I managed to avoid the whole baby-making part for nearly ten years, arguing that it was never the right time. I didn’t realise that there is no such thing.
I suppose I knew the game was up when she told me how, when she saw mothers with their children, she wanted to cry. We agreed that we’d give it a go.
Ploughing upwards through knee-deep powder, we were soon swallowed by the narrow boilerplate-sided couloir, which cleaved its way up the dizzying wall. All around us, in the weak beams of our headtorches, we glimpsed the relics of other attempts. Bleached strips of disassembled rope hung frozen and stiff from flakes like old battle flags. Pegs, cams and wires sprouted from the walls, a gallery of lost climbs. I thought about the story of a climber finding a body sticking out of a crack, here, on this wall, its hair blowing like the ends of a tattered old rope as they moved past. I kept my head down and climbed.
Midnight. The contractions began. Mandy woke me up and asked me to start timing them, but by the time the next one arrived I’d fallen asleep. Frustrated by my lack of interest, she pushed me out of bed and told me to ring the hospital – and to put on The Sound of Music to take her mind off what was happening.

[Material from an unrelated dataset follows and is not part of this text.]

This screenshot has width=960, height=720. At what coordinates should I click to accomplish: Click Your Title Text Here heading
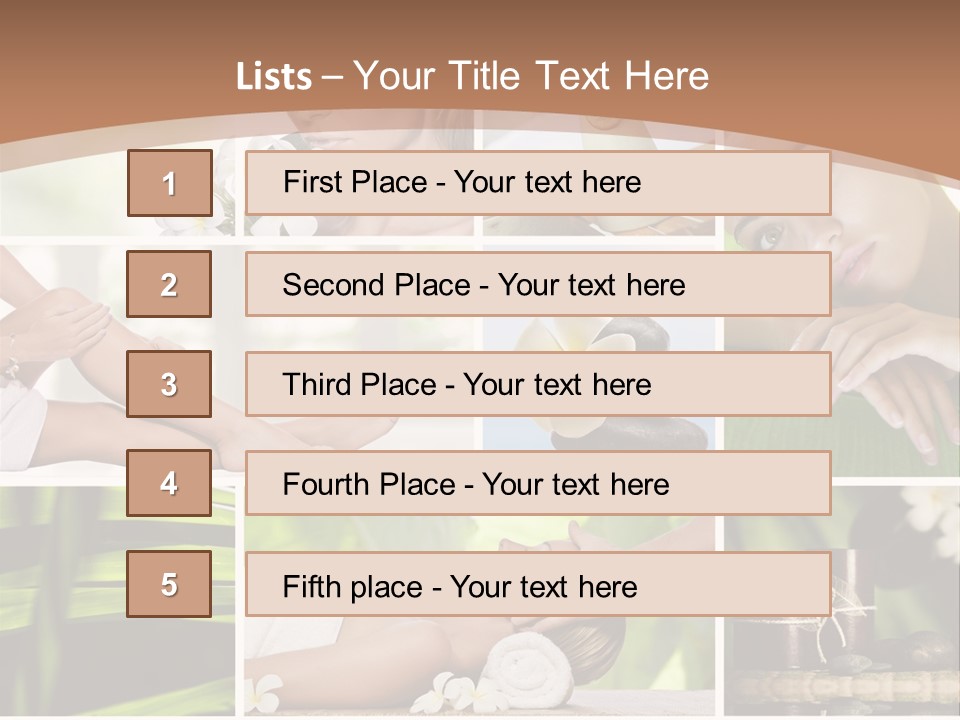point(531,76)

With phone in my hand, I sat naked on the stairs and shivered, waiting for someone to answer. I felt unmoved by the coming birth. I wondered if something was wrong with me.
It was too cold for the snow to melt and then transform into ice, so we moved together up snow-covered slabs for the first thousand feet.

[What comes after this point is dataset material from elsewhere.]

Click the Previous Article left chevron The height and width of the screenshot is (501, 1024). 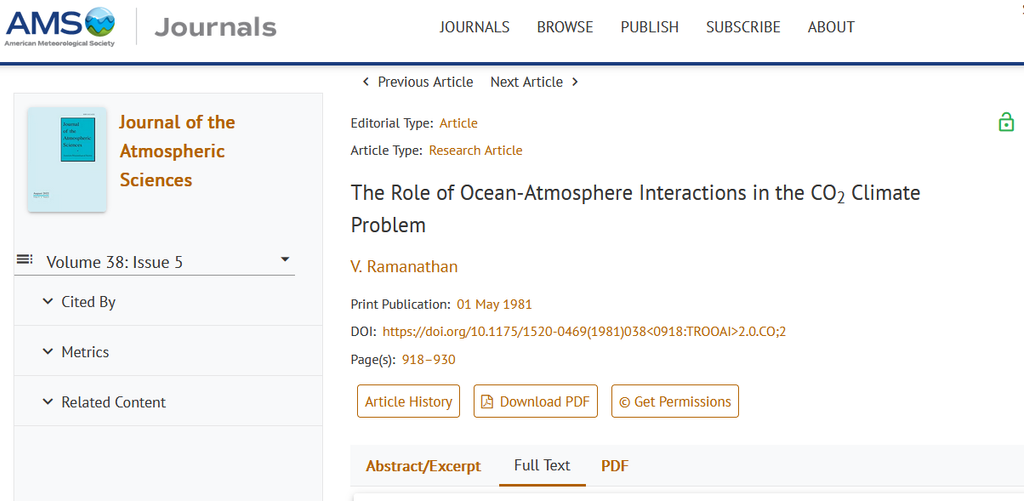coord(365,82)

My fear and doubt were quickly replaced by the strain of heavy rucksacks, worries about cold feet, and, surprisingly enough, the simple pleasures of climbing, of moving quickly through such a place.

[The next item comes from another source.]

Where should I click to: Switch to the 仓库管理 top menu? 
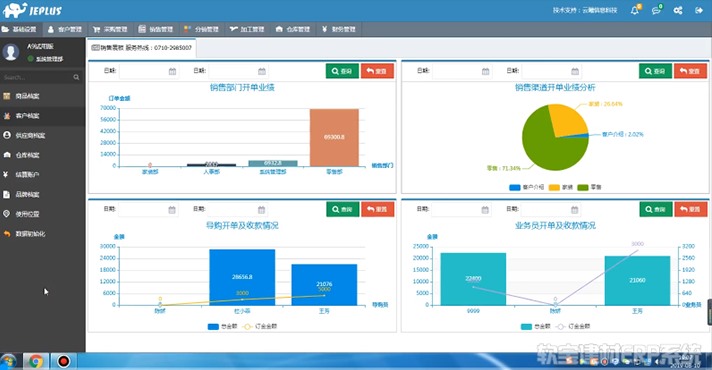click(292, 29)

The alpine horror stories which surround it began to recede as we came to grips not with the myth but with the reality of the route. As my hands and feet grew numb, and my eyelids stuck to each other when I blinked, I reminded myself how much I love the cold. Bits of my face stung around the edges of my balaclava.
The light from the moon, silvery and dead, shone down o
n the blank walls all around us, illuminating the toothy towers and ice cap beyond. It felt unreal, reminding me of an airbrushed sci-fi poster, so harsh and alien. Another world.
I’ve always found that I had to be pushed into everything: getting married, buying a house, learning to drive. Perhaps having kids was no different? I hoped that as with all those other things, I’d eventually shrug my shoulders and think, ‘Well, it’s not as bad as I thought.’ Mandy once asked me what I wanted most in life, and without thinking I answered, ‘For you to be happy.’ She wanted a baby more than me and I suppose I knew it was inevitable. It was that simple and I knew it.
Each pitch was harder than the last, with snow giving way to old, fragile ice. The couloir became narrower; the ice running down it was no more than a delicate vein of possibility. With one foot on ice, the other balanced on a vertical band of loose diorite, we cautiously tapped our picks into the thicker smears and hoped for the best, never sure we’d reach a solid belay before the rope ran out.
Anchored to a poor ice screw and an old peg, I stood on my side-points, trying not to put any weight on the belay as Paul made slow progress up a 70º corner. With no protection between us save for the belay, I forgot about my cold feet as I watched him scratch at the ice, carefully piecing together a shaky sequence of delicately balanced moves up a foot-wide, inch-thick strip of ice. Jim and Nick eyeballed us from below, both cut and bruised from the ice we were sending down. Neither of them said anything. We knew what would happen if he fell.
All eyes were on Paul’s crampons.
Without warning, a foothold broke as he weighted it, knocking me onto the anchors as it whizzed past. They held.
Paul wobbled on one front point, the weight of his rucksack trying to tip him. Then with extreme care, stacking his feet one above the other, he moved up, and regained his balance.